Exercise 1:
Using the Lyme disease text, answer each question:
(a) What bacterium causes Lyme disease?
(b) A deer tick nymph is about the size of what?
(c) How long must a tick usually be attached before it can transmit the bacteria?
Exercise 2: Print everything in the Lyme disease text from "If you live" down to "more than once.".

Supplied text:
If you live in a town where others have gotten Lyme disease, you're probably already a little paranoid about ticks. There are actually hundreds of types of ticks, but Lyme is only transmitted by two species of black-legged ticks that are known as deer ticks because deer often carry them from place to place. However, these ticks also hitch a ride on mice and other small animals, and that's where they pick up the bacterium, called Borrelia burgdorferi, which causes Lyme disease. Fortunately, Lyme disease doesn't spread from person to person, but a child can catch it more than once.
Young deer ticks, known as nymphs, cause most of the infections, partly because they're so small and hard to spot. A nymph is about the size of a poppy seed, and an adult is the size of a sesame seed. Hungry ticks often wait on blades of grass and try to grab on to an animal or a person who brushes up against them. A bite is painless, but a tick can cling to your child's skin -- feeding on the nutrients in her bloodstream -- for several days. However, even if your child gets bitten, she won't necessarily get Lyme disease, since only 10 to 30 percent of these black-legged ticks actually carry the bacteria, says John Brownstein, PhD, an epidemiologist at Harvard Medical School. And a tick usually needs to be attached for at least 36 to 48 hours before it can transmit the bacteria. If you remove it before then -- by grasping it with tweezers and pulling it straight out -- it is very unlikely that your child will become infected.

Study material:
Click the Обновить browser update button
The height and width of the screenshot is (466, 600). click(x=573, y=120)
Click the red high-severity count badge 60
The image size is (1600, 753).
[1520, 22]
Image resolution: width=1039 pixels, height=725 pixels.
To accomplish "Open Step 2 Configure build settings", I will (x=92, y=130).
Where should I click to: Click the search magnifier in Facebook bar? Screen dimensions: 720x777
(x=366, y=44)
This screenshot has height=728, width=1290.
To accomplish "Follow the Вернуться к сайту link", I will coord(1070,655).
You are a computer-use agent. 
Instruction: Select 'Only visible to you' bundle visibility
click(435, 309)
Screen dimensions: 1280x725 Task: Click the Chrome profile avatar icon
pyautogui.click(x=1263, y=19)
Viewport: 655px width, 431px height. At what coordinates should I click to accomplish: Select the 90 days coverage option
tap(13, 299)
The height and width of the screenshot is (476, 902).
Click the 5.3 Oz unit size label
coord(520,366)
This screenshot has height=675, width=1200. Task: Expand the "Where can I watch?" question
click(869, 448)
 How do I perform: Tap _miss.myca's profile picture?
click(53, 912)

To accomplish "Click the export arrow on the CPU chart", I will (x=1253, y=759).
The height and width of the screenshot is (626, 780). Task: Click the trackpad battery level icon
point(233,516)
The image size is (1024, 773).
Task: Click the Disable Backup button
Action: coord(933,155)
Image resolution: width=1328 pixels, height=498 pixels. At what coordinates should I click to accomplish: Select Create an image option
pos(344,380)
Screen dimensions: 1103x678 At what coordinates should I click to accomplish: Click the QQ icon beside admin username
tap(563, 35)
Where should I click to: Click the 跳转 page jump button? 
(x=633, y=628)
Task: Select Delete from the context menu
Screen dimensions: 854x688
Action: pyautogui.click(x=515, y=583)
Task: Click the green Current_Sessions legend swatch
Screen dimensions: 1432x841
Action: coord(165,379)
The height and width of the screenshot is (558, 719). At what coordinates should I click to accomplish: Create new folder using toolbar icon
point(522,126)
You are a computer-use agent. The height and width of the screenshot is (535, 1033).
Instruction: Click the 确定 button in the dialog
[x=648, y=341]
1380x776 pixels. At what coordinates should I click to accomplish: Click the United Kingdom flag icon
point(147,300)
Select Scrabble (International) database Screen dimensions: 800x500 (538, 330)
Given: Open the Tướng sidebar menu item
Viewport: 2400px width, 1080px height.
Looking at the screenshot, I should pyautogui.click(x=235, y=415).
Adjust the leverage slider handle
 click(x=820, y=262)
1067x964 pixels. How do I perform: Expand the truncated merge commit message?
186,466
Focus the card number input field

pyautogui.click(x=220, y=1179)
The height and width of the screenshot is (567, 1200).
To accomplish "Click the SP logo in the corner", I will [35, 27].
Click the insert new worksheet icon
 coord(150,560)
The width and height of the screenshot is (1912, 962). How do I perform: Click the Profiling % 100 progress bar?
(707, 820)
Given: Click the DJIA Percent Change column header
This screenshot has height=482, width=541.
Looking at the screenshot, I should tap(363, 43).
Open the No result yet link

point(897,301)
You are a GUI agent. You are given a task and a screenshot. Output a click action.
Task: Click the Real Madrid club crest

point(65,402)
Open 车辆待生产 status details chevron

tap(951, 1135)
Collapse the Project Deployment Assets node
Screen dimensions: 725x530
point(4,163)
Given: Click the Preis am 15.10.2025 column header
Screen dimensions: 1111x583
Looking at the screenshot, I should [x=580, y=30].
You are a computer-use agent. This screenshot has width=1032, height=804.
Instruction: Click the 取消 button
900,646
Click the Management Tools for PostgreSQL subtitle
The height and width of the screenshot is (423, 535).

Exercise solution 1:
(a) Borrelia burgdorferi
(b) A poppy seed
(c) At least 36 to 48 hours

Exercise solution 2:
If you live in a town where others have gotten Lyme disease, you're probably already a little paranoid about ticks. There are actually hundreds of types of ticks, but Lyme is only transmitted by two species of black-legged ticks that are known as deer ticks because deer often carry them from place to place. However, these ticks also hitch a ride on mice and other small animals, and that's where they pick up the bacterium, called Borrelia burgdorferi, which causes Lyme disease. Fortunately, Lyme disease doesn't spread from person to person, but a child can catch it more than once.